EXERCISE BRIEF:
Before anything else, copy every record below exactly as it stands.

GIVEN DATA:
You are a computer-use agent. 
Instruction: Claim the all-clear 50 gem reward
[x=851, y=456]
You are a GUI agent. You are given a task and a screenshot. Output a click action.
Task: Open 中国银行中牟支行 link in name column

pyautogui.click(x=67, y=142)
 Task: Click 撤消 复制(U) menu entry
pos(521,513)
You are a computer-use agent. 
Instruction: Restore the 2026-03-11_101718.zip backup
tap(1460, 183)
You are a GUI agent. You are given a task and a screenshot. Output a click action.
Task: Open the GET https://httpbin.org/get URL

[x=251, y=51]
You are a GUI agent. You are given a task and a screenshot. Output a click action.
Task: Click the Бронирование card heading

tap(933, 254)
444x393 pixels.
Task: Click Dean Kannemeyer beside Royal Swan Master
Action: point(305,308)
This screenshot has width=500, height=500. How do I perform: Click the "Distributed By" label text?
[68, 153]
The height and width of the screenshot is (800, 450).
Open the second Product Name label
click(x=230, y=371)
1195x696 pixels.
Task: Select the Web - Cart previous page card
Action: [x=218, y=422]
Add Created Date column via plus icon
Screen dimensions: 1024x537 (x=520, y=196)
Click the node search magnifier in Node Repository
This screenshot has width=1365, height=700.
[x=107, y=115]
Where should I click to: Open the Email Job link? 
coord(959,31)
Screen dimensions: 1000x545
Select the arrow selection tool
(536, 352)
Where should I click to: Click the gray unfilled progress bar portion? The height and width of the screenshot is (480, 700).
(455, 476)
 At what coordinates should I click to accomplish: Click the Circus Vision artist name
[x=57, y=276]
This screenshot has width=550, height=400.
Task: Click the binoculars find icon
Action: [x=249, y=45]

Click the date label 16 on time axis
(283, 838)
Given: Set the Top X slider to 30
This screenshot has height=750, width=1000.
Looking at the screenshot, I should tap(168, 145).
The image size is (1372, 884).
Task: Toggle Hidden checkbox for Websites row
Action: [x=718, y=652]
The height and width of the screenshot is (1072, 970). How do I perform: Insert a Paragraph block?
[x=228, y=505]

OUTPUT OF THE TASK:
You are a computer-use agent. 
Instruction: Claim the all-clear 50 gem reward
[x=851, y=456]
You are a GUI agent. You are given a task and a screenshot. Output a click action.
Task: Open 中国银行中牟支行 link in name column

pyautogui.click(x=67, y=142)
 Task: Click 撤消 复制(U) menu entry
pos(521,513)
You are a computer-use agent. 
Instruction: Restore the 2026-03-11_101718.zip backup
tap(1460, 183)
You are a GUI agent. You are given a task and a screenshot. Output a click action.
Task: Open the GET https://httpbin.org/get URL

[x=251, y=51]
You are a GUI agent. You are given a task and a screenshot. Output a click action.
Task: Click the Бронирование card heading

tap(933, 254)
444x393 pixels.
Task: Click Dean Kannemeyer beside Royal Swan Master
Action: point(305,308)
This screenshot has width=500, height=500. How do I perform: Click the "Distributed By" label text?
[68, 153]
The height and width of the screenshot is (800, 450).
Open the second Product Name label
click(x=230, y=371)
1195x696 pixels.
Task: Select the Web - Cart previous page card
Action: [x=218, y=422]
Add Created Date column via plus icon
Screen dimensions: 1024x537 (x=520, y=196)
Click the node search magnifier in Node Repository
This screenshot has width=1365, height=700.
[x=107, y=115]
Where should I click to: Open the Email Job link? 
coord(959,31)
Screen dimensions: 1000x545
Select the arrow selection tool
(536, 352)
Where should I click to: Click the gray unfilled progress bar portion? The height and width of the screenshot is (480, 700).
(455, 476)
 At what coordinates should I click to accomplish: Click the Circus Vision artist name
[x=57, y=276]
This screenshot has width=550, height=400.
Task: Click the binoculars find icon
Action: [x=249, y=45]

Click the date label 16 on time axis
(283, 838)
Given: Set the Top X slider to 30
This screenshot has height=750, width=1000.
Looking at the screenshot, I should tap(168, 145).
The image size is (1372, 884).
Task: Toggle Hidden checkbox for Websites row
Action: [x=718, y=652]
The height and width of the screenshot is (1072, 970). How do I perform: Insert a Paragraph block?
[x=228, y=505]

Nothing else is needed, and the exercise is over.